Book Review: Finding Childfree Friendly Fiction
An example is a recently well-publicized book, which was recommended to me by several people saying; "Oh, it's a book about dogs and artists. You'll love it." The story starts with an interesting premise and an intriguing main character but quickly disintegrates as the character decides her life is not worth living because she thinks she might not be a good mother - because she has a bad temper! She decides to free her husband of living with someone who won't ever become a good mom. OK, three proposals are made by this author: 1) women with bad tempers are unfit mothers, 2) women who are not mothers don't have lives worth living, 3) spouses should "set their partners free" if they can't or don't want to have children.
I ended up tossing this book across the room. (Whoops! Guess I wouldn't have made a good mother!) I felt like giving it a good ritual burning. When an author starts out with interesting characters, seduces me into enjoying them, and then attacks the same characters - denying them autonomy - I get upset.
Now, when I crave escapist literature, I'm more careful in my search to find books that aren't antagonistic to the childfree lifestyle. I find I don't go wrong with British author P.D. James. If you enjoy mystery and suspense, she's written an extensive series of murder mysteries that are literary and intelligent. She never condescends to her audience or in the treatment of her characters.
Many of her protagonists are, in-fact, childfree. If not, they are autonomous, freestanding individuals. They don't sublimate interests, values, and relationships for kids. Every character is carefully crafted, detailed and complex, and stands strong throughout the plot. James always projects a true respect for her characters, even her villains. They are consistent and believable.
James's respect for her childfree characters is interesting, especially coming from the author of Children of Men (which spawned the movie of the same name.) Both book and film are dark dystopic visions of a future in which society loses its collective will to live when all men are inexplicably rendered infertile and children are no longer possible.
I find the author's mysteries much more compelling fiction. James' latest work, The Private Patient, doesn't disappoint. It has all her usual cast of frustrated academics, introspective, conflicted clergy, and erudite, poetic police officers.
The Private Patient is typical in its dramatic setting: a 16th century Tudor mansion set on the English moors,an atmosphere filled with "Dickensian gloom." It's delightfully replete with winding lime tree paths and some Neolithic stone formations on which to build suspense and drama.
The cast of characters is all drawn to this gloomy place for their own reasons, many revolving around the house itself. Ancestors and offspring play key roles in the plot, but the main adult characters are the focus - delightfully detailed, neurotic and introspective. Although the dark gothic setting implies that supernatural forces may come into play as the plot develops, thankfully, the fates of all the characters are entirely the result of their own personalities and desires.

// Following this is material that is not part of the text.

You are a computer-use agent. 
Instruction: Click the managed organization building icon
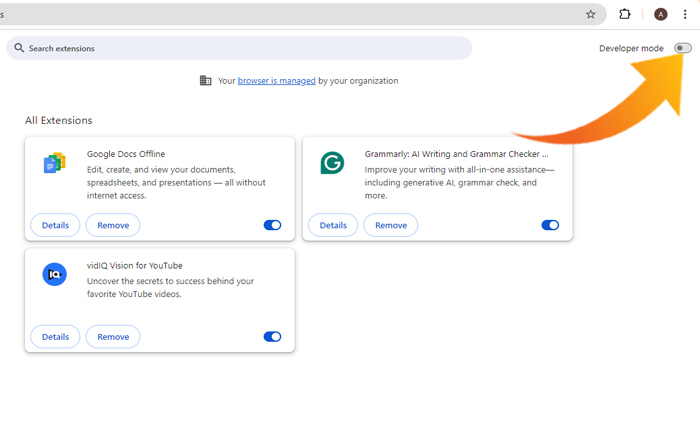(205, 81)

A universally despised journalist contracts for a week of treatment at the mansion for a disfiguring scar. The mansion has been recently acquired by a master plastic surgeon and has been partially converted to a clinic for wealthy, private patients. The journalist is murdered early on (so, I'm not giving away the ending!) and the ensuing drama comes from an intense search for her killer among the mansion's milieu.
Of course, other tragedies occur. Incidents are seemingly unrelated until the mysteries of the past are unwoven by the intelligent, poetic Inspector Dalgliesh and his crew. As in most of James' mysteries, the action is slow-paced. The tension and suspense is built through a careful unraveling of each character's personality and past - an unusual approach to contemporary suspense writing, that's often overly action-based.

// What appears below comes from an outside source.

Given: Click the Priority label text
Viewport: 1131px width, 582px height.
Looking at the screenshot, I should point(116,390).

I find all James novels absorbing and refreshing for that deliberate, detailed attention paid to each character - the books are slow but never boring - quite the opposite, building tension through everyday human interactions, in the tradition of Agatha Christie.
P.D. James books are also great airplane companions. I have a ritual of always carrying one with me when I have to fly. The plots are absorbing enough to enable to me forget, for a few minutes, that I'm in a bucket of bolts miles above the ground, but never so tense that they add to my sense of anxiety.
James' earlier book, An Unsuitable Job for a Woman, is also a great read with a wonderful female hero, Cordelia Gray. Again, James creates a distinct atmosphere that transports the reader to bucolic Oxford and an intriguing mystery. I loved the book, but when the BBC created a television series from the two novels with the Cordelia Gray character, they felt compelled to make her pregnant in the final segment. This ruined the BBC series for me. The pregnancy from barely-known partner was inconsistent with the character. I loved the book because it portrayed a strong woman completely immersed in her business life. James acknowledges that the BBC rendition ruins the character for her too, and she didn't continue the series after the second novel. Still, An Unsuitable Job for Woman is a great childfree read.